14 January 2003 | cremonese64
Nasty, yet superior TV Film
Messiah 2 is the sequel to 2001's grisly Messiah, which concentrated on an elite CID investigation into bizarre and seemingly motiveless murders. Soon enough it became apparent that the murderer chose his victims as their names corresponds with the twelve apostles.
Again, Messiah 2's killings have a biblical twist- the killer is targeting people who have literally got away with murder and thus have gained vengeance for wrongful convictions and unsolved murders. Yet, soon the killer branches out to specific targets, and a there could be a personal motive for this killer.
Messiah 2 begins with a sequence involving Red and his estranged brother. Unfortunately, when they meet up, Eric is dying from a stab wound, and Red begins trying to solve this case in conjunction with the main murder inquiry. There are some brutal scenes in Messiah, including a man being buried alive, bloody murder scenes and a man having his heart cut out. All it did lack was a decapitation. There is also a child murder, and its understandable therefore why release date was early 2003 rather October 2002, following the child murders in Britain.
Ken Stott returns as brooding, brilliant DCI Metcalfe, with Art Malik, Neil Dudgeon and Frances Grey making up his team, plus a plethora of new faces and british stars including Alums Armstrong who seems to be starring in everything these days, Vincent Regan and Shaun Dingwall (Touching Evil). Stott looks bored at times, yet is a magnificent character actor who really shines as the leading man. Malik is wasted in a small role, and Alun Armstrong excels as a destructive and tortured character who disappears about halfway through.
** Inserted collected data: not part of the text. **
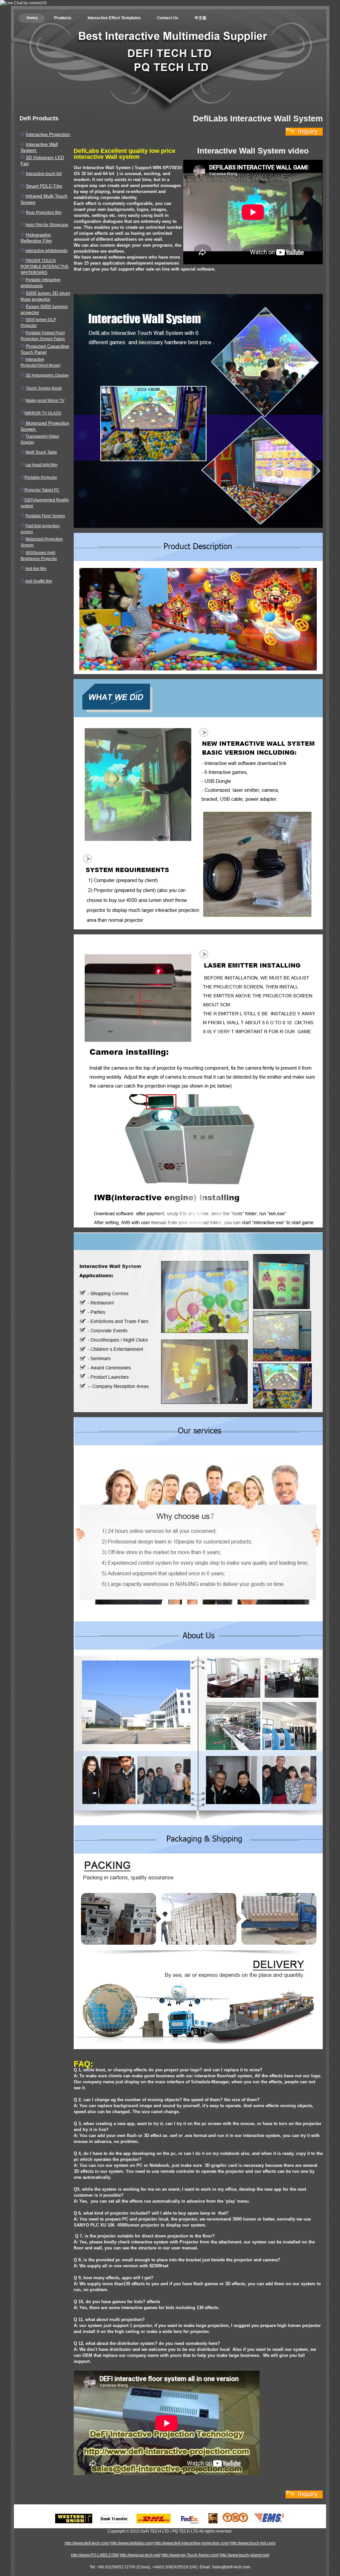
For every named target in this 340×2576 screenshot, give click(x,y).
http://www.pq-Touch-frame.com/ (190, 2555)
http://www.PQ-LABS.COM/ (95, 2555)
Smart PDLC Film (44, 186)
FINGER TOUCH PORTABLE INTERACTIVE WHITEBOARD (45, 266)
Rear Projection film (43, 212)
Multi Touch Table (41, 452)
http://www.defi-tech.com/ (87, 2543)
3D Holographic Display (47, 375)
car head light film (41, 465)
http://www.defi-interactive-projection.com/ (191, 2543)
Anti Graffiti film (38, 581)
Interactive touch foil (44, 173)
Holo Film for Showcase (47, 224)
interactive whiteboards (46, 250)
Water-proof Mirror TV (45, 400)
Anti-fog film (35, 568)
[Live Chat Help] (23, 3)
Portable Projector (41, 477)
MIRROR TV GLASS (43, 413)
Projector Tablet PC (42, 490)
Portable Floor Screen (45, 516)
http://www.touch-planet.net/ (244, 2555)
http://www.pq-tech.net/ (140, 2555)
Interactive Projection (48, 134)
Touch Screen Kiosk (44, 388)
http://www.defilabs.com (131, 2543)
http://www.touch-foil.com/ (253, 2543)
Although a little slow burning at times, and there is a tendency to stay at murder scenes a little too often (Another criticism of the first film), Messiah 2 is a gritty thriller, which will keep you on the edge of your seats right to the end, and the acting quality on offer is enough to keep you watching. The ending is typical of most thrillers, yet is completely absurd, as the identity of the killer is quite obvious. The character stood out completely as irrelevant in the context of the film and may as well had an `Iam a serial killer' Tattoo on their forehead. I wont name names, but try and look for the `Cracker' Connection. Also, Frances Grey as a full blown DS in a serious crimes squad at what, 25? That's ridiculous! Overall, Messiah is implausible and a little boring at times, yet it is an involving and memorable thriller, a rarity from the politically challenged BBC.